§ What is needed
From the listing below, work out how many lines contain "icon"; the answer is that number and nothing more.
====== Information supplied
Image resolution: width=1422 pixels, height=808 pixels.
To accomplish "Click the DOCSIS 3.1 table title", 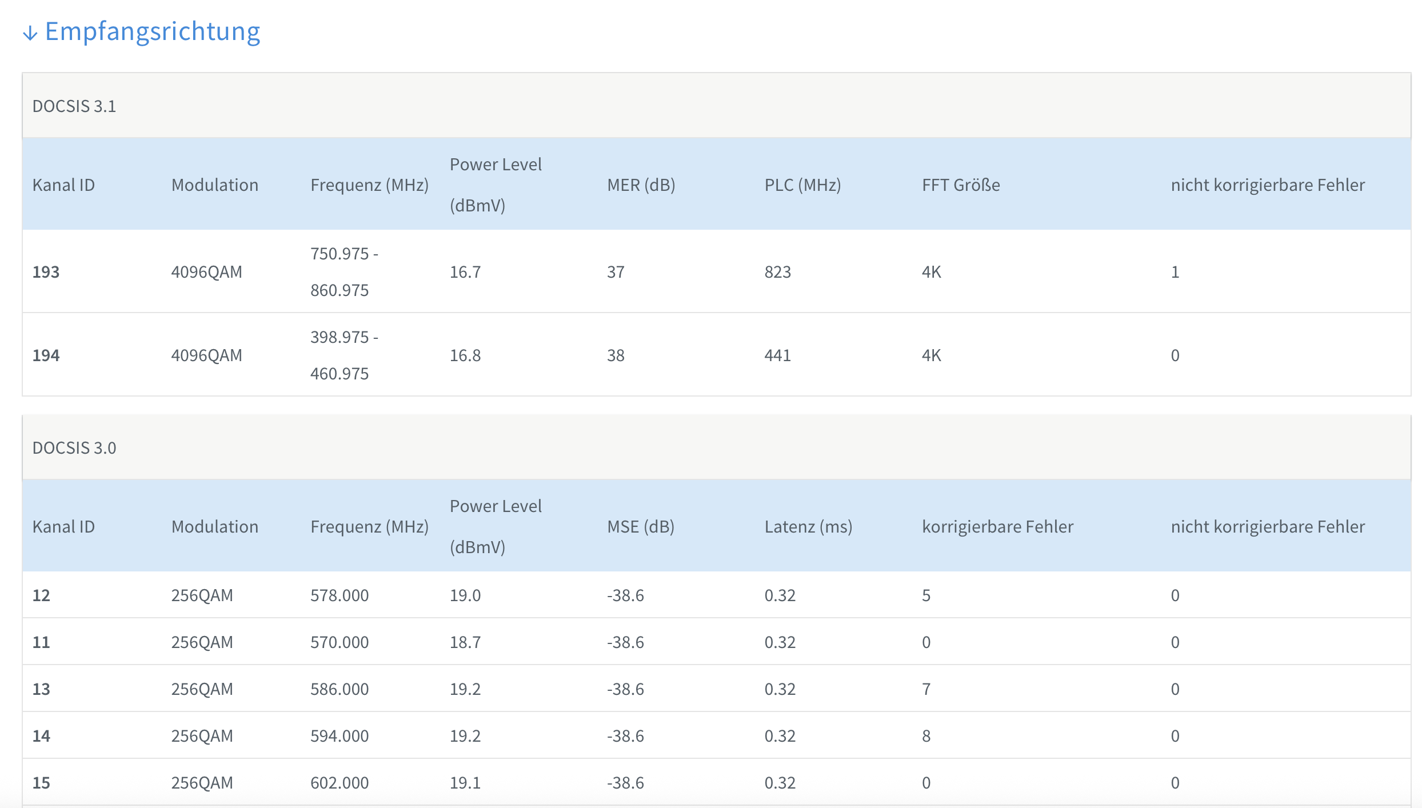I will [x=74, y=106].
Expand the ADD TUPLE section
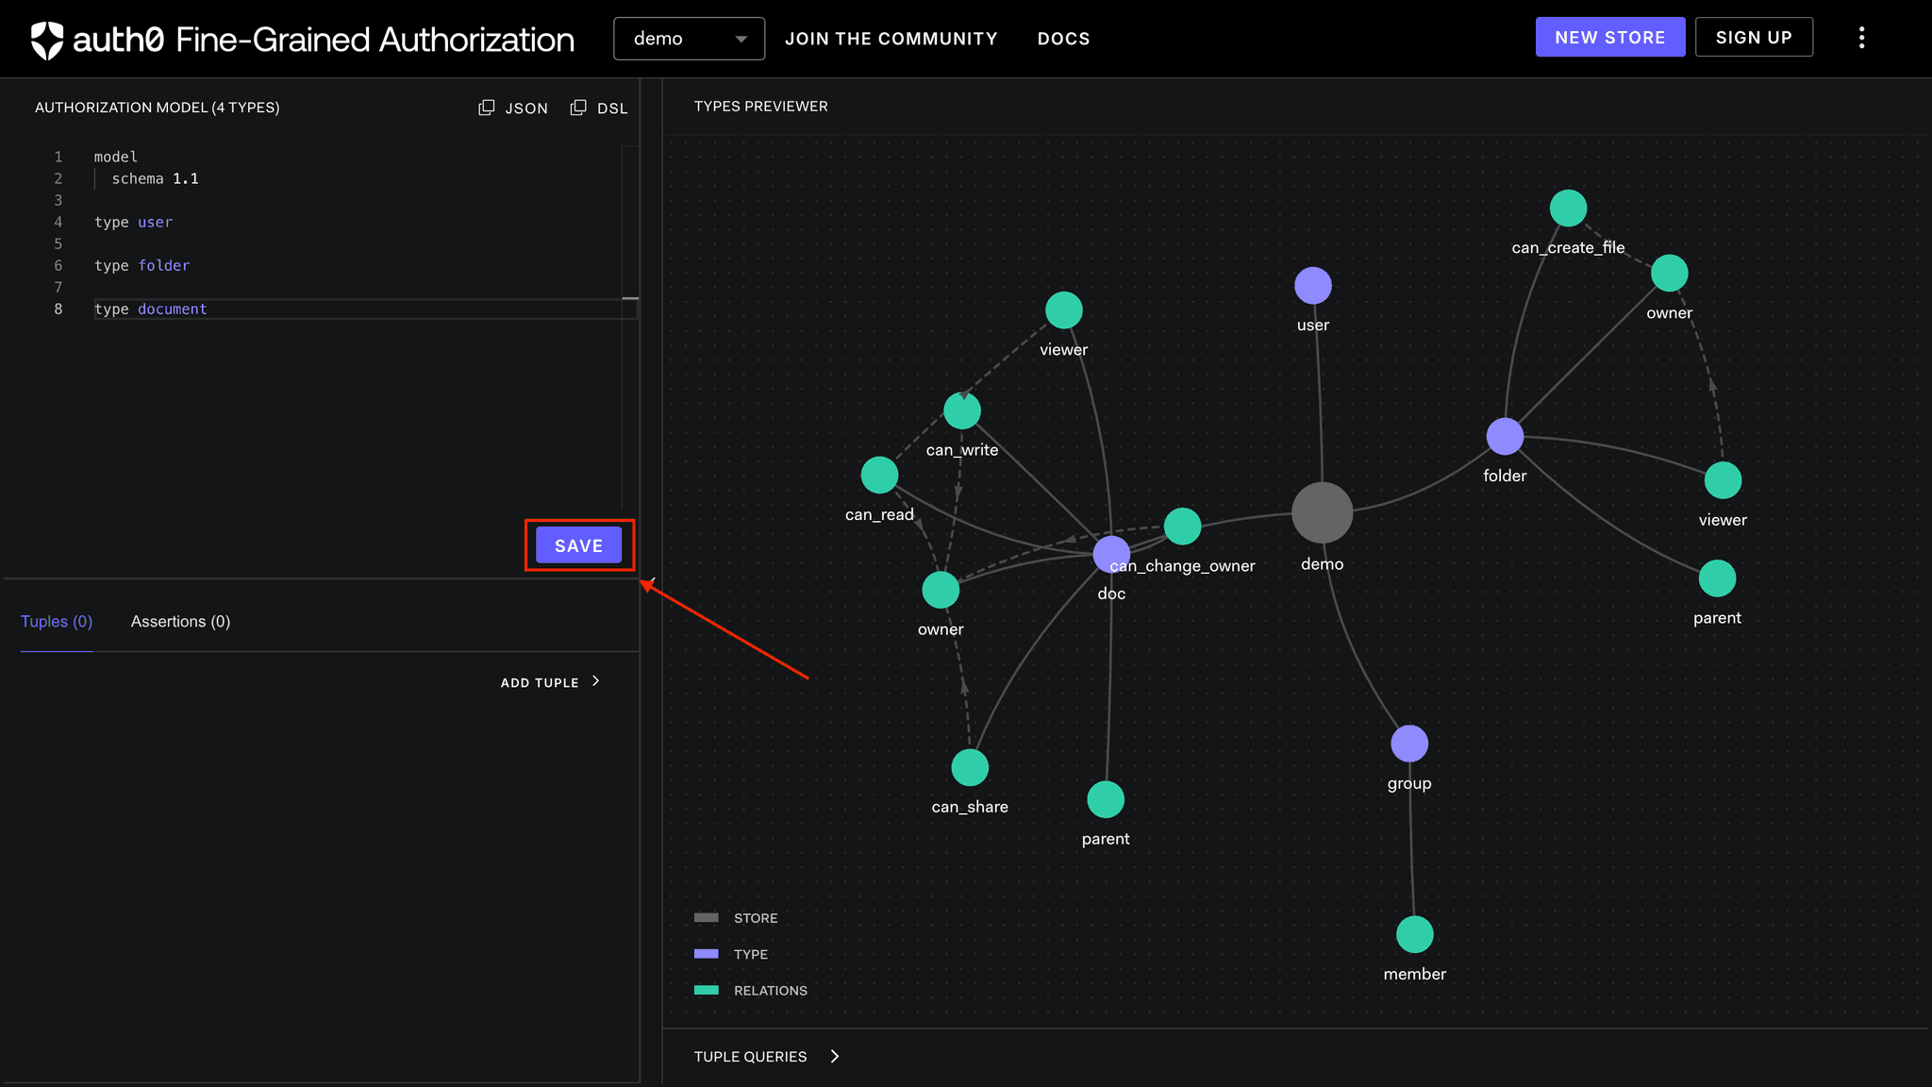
============
====== Information supplied
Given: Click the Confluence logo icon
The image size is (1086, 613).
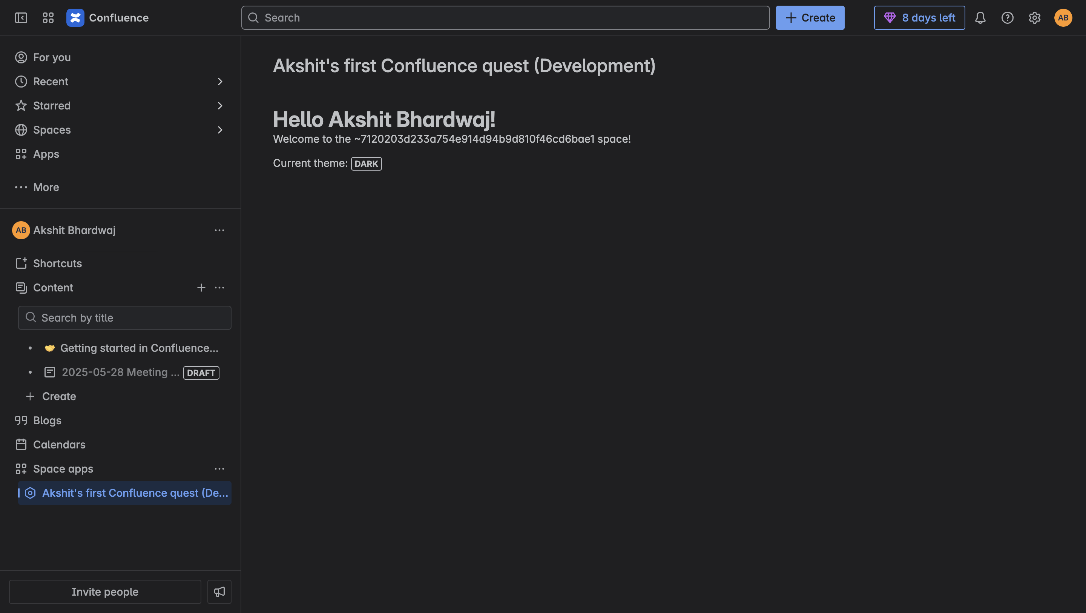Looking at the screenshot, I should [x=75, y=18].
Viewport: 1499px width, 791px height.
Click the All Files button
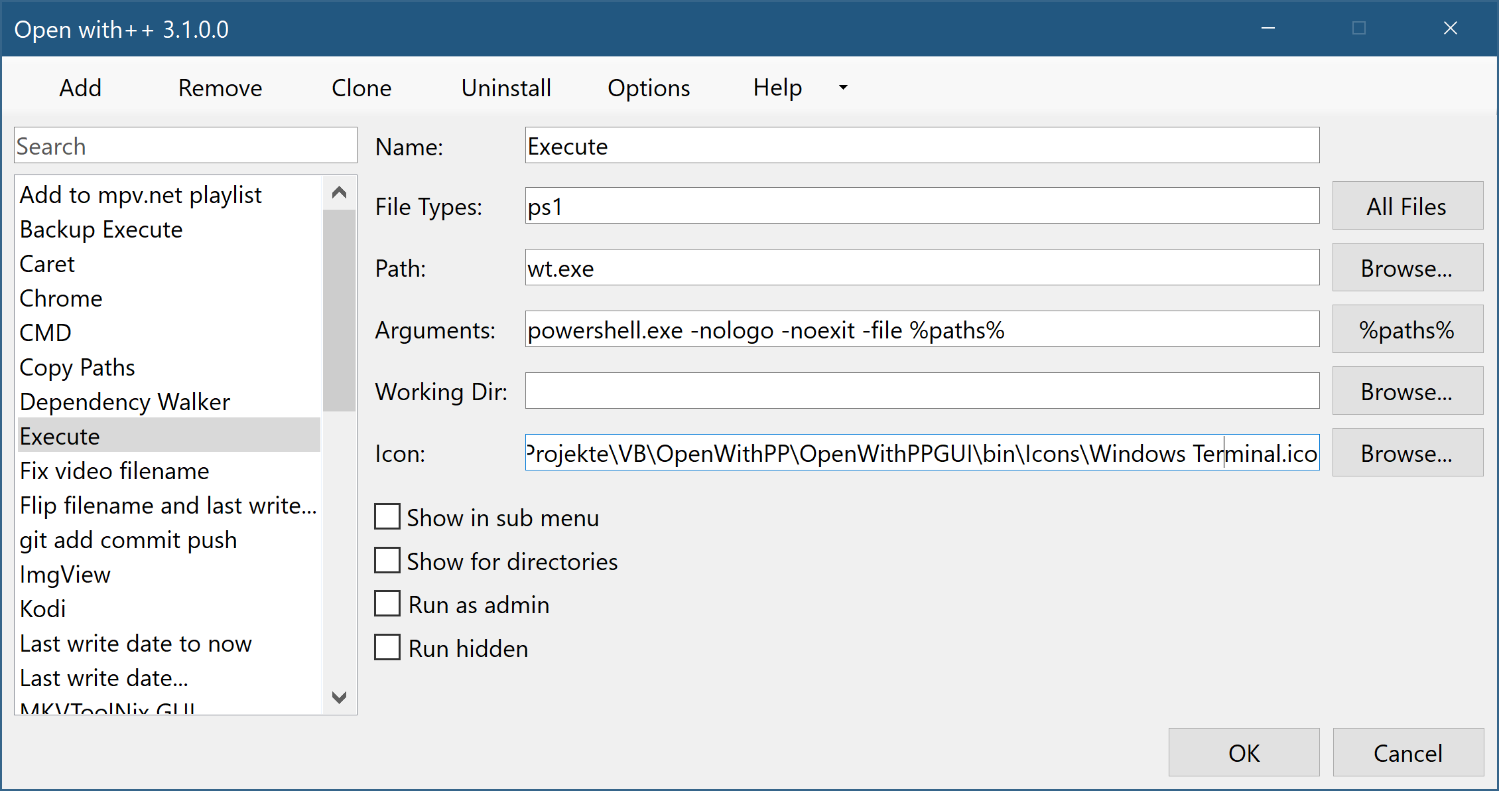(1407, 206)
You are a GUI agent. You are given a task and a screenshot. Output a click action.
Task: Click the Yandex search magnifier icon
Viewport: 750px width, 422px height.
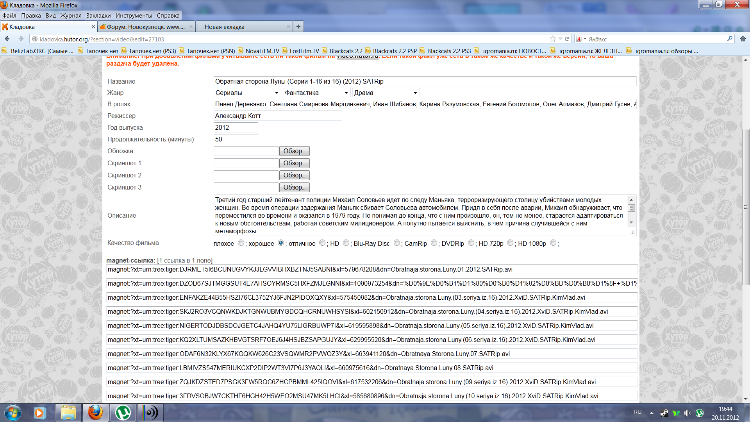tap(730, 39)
============
====== Information supplied
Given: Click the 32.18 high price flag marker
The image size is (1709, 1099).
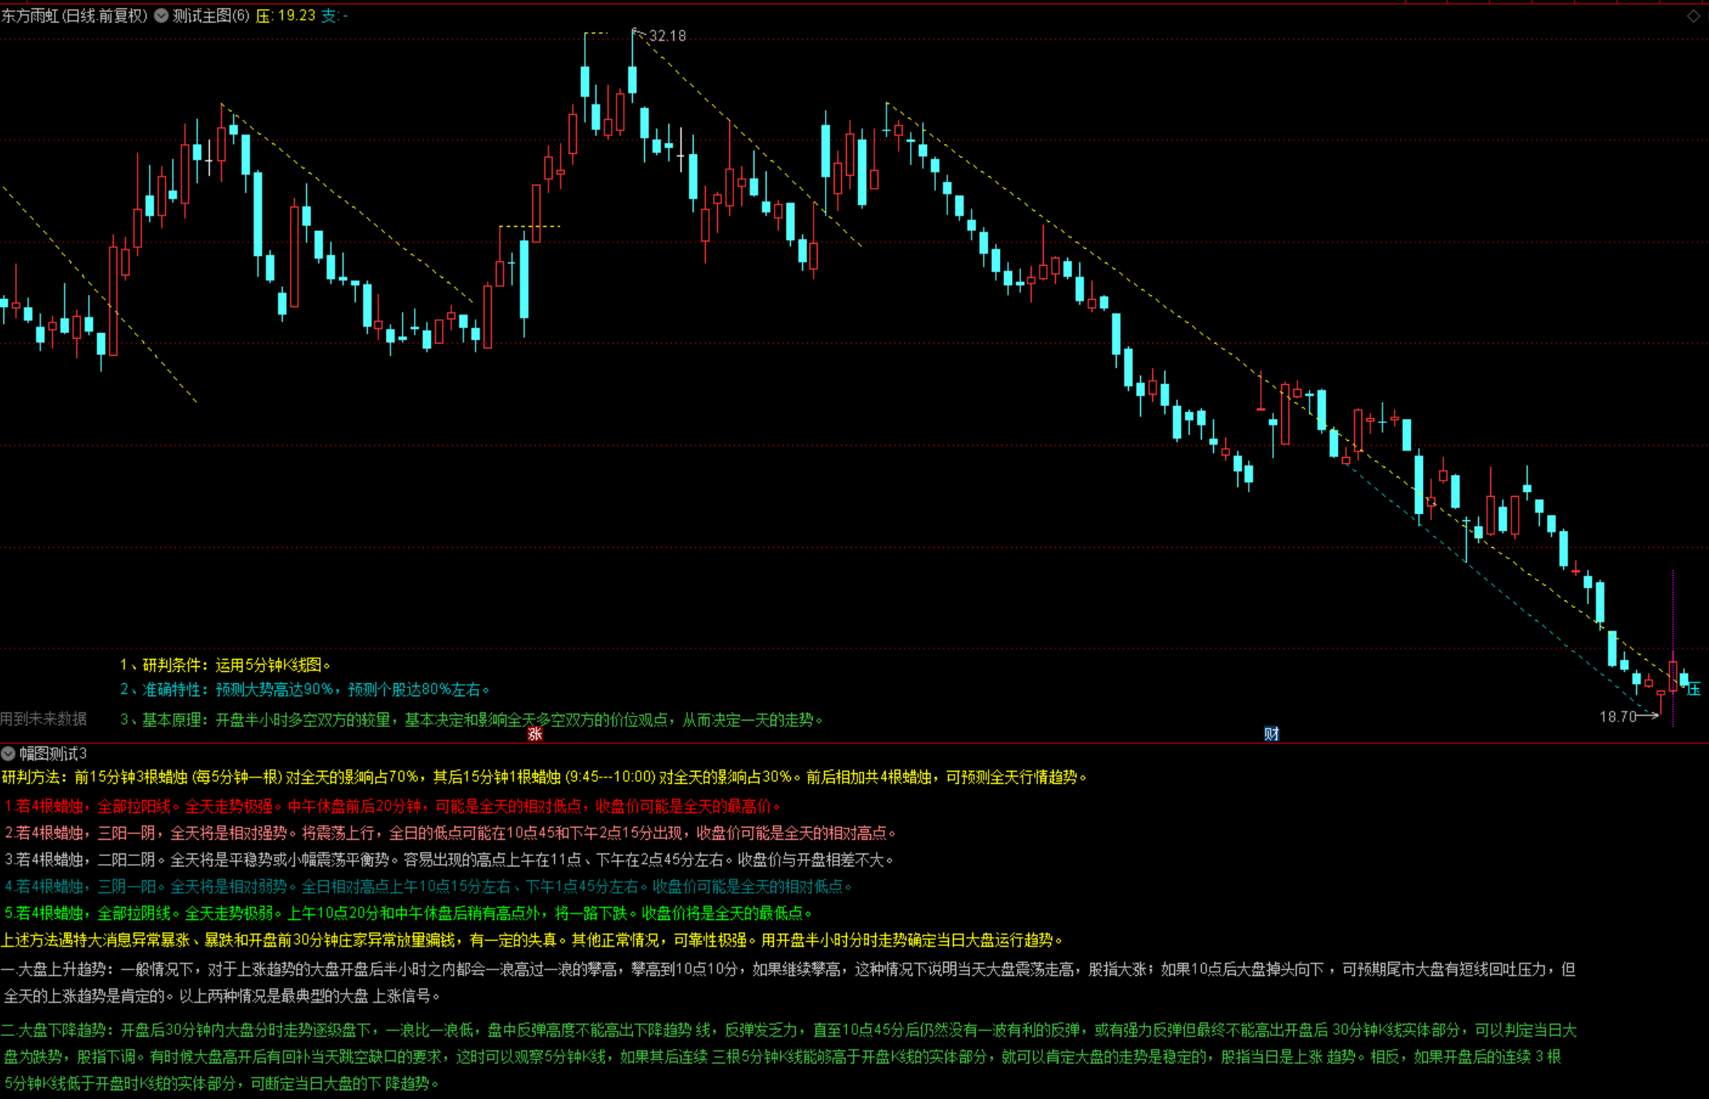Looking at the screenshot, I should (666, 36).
============
§ Solution
2